**Work to be completed:**
Skip the pictures, please, and write out exactly every line from the one containing "Click the Cancer" through the end of the listing below.

**Materials provided:**
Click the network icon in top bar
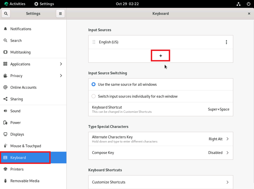This screenshot has height=189, width=254. tap(239, 4)
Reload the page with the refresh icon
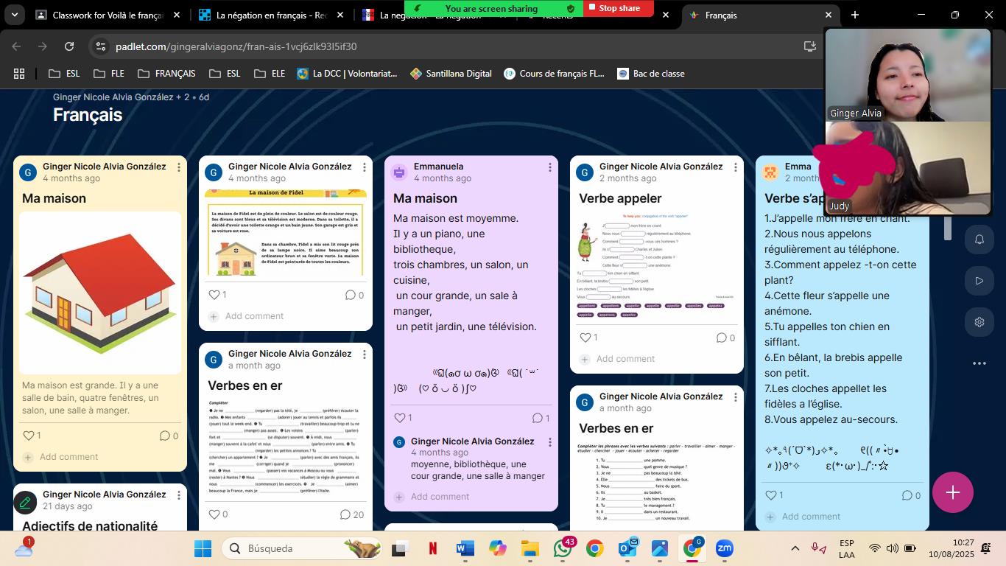This screenshot has width=1006, height=566. tap(69, 46)
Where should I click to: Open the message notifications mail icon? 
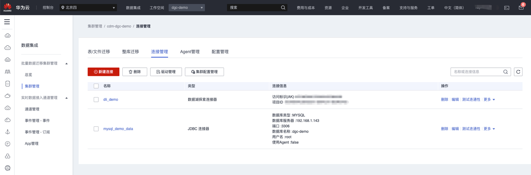[x=521, y=8]
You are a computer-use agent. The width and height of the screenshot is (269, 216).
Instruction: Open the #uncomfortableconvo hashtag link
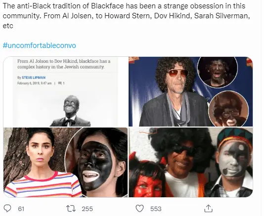click(x=39, y=45)
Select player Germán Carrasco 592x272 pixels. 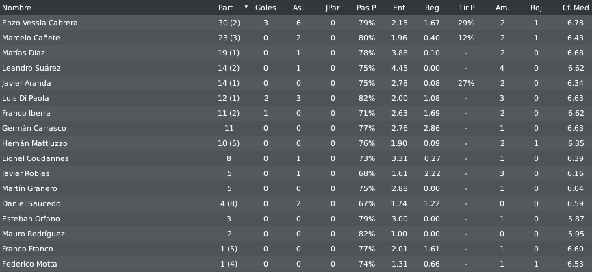[x=296, y=128]
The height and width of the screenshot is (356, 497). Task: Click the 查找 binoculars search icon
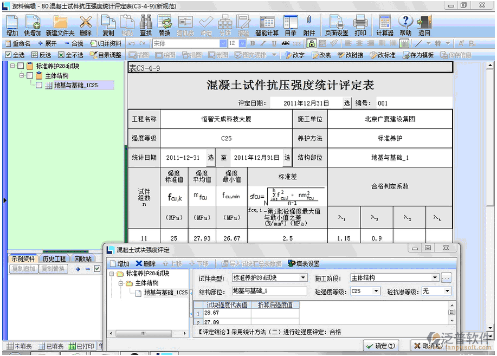(x=145, y=24)
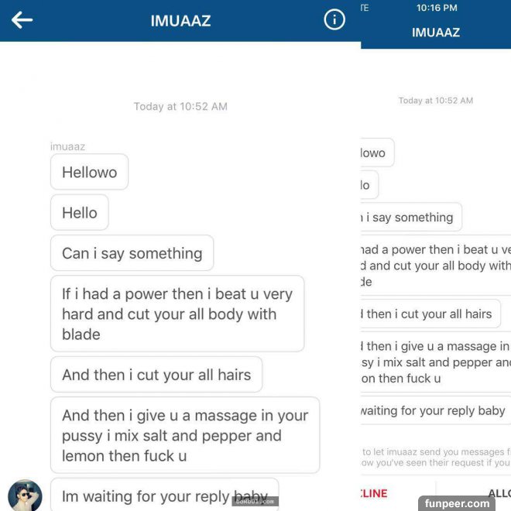Click the funpeer.com watermark
Viewport: 511px width, 511px height.
pos(457,503)
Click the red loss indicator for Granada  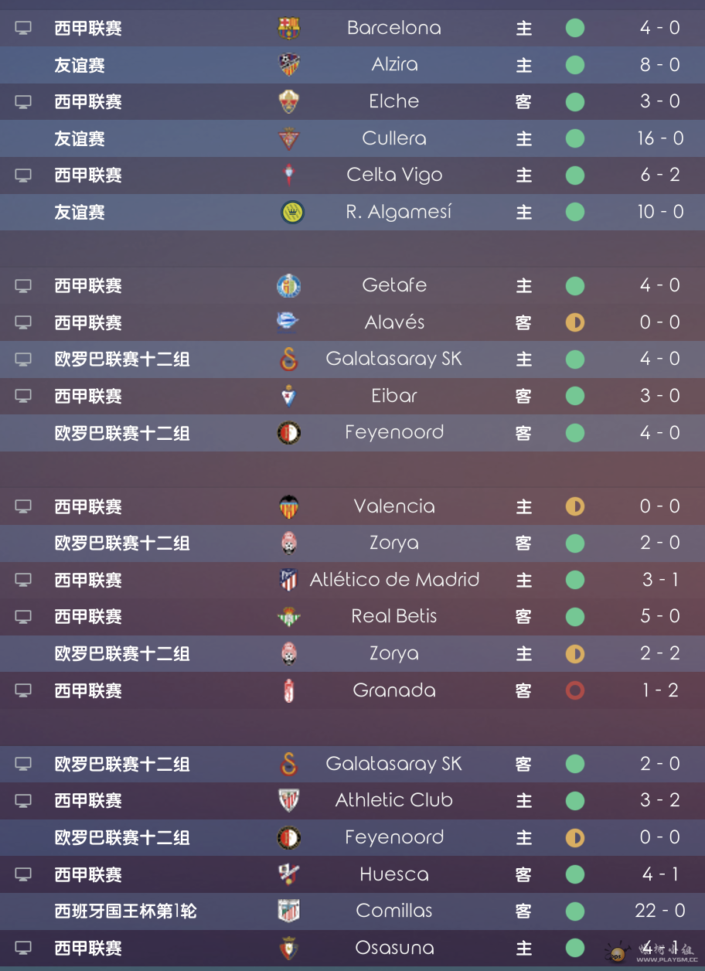[575, 690]
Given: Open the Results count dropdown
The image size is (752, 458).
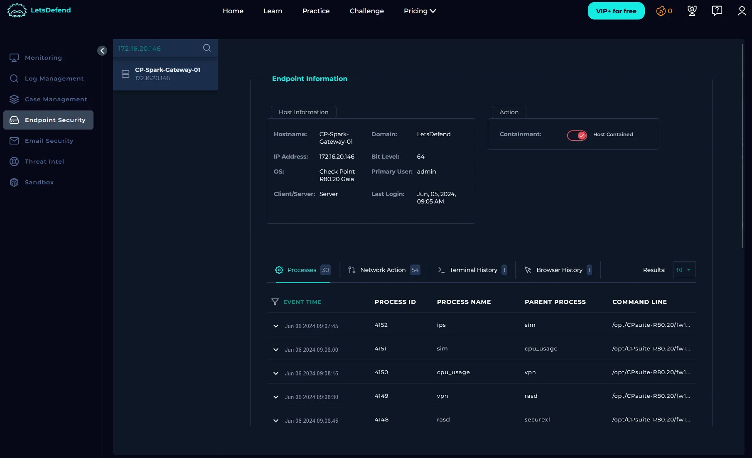Looking at the screenshot, I should pyautogui.click(x=684, y=270).
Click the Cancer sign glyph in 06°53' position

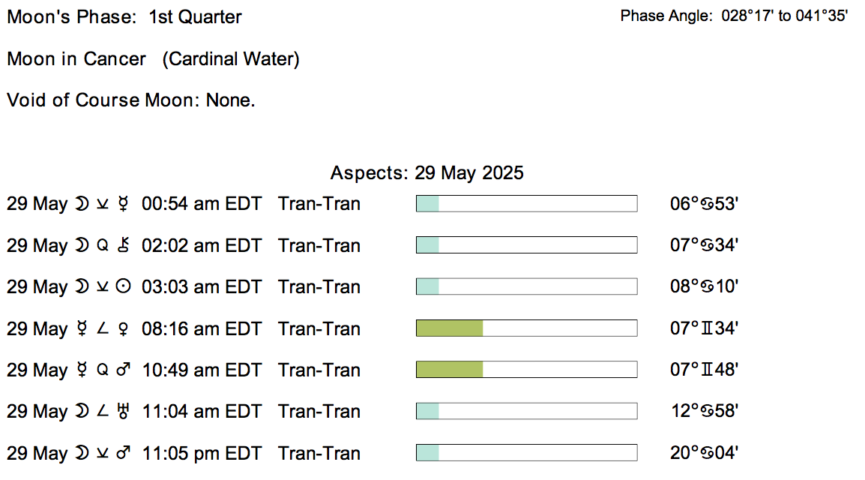coord(707,204)
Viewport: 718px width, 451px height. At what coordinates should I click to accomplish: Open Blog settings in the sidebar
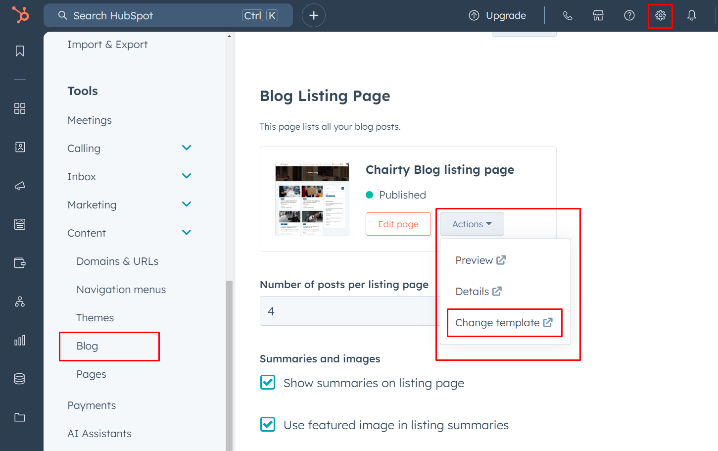(88, 346)
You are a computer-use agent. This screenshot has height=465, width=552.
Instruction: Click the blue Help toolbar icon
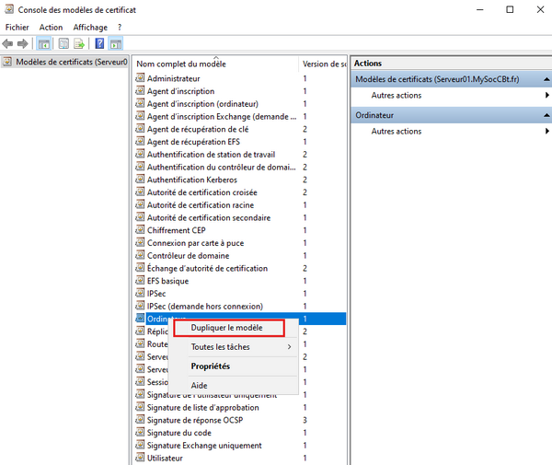[x=99, y=43]
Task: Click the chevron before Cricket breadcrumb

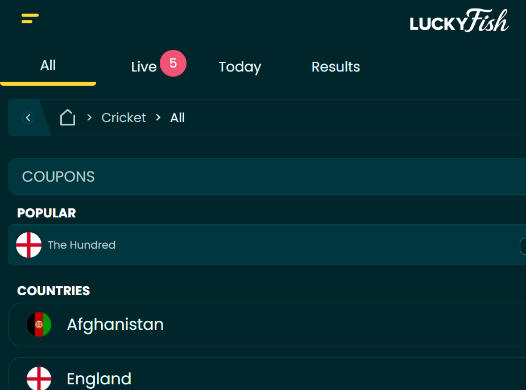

**Final answer:**
Click the Cancer sign glyph in 06°53' position

coord(707,204)
Viewport: 718px width, 451px height. At what coordinates should I click to accomplish: Open Blog settings in the sidebar
(88, 346)
You are a computer-use agent. This screenshot has height=465, width=552.
Instruction: Click the blue Help toolbar icon
[x=99, y=43]
Task: Click the chevron before Cricket breadcrumb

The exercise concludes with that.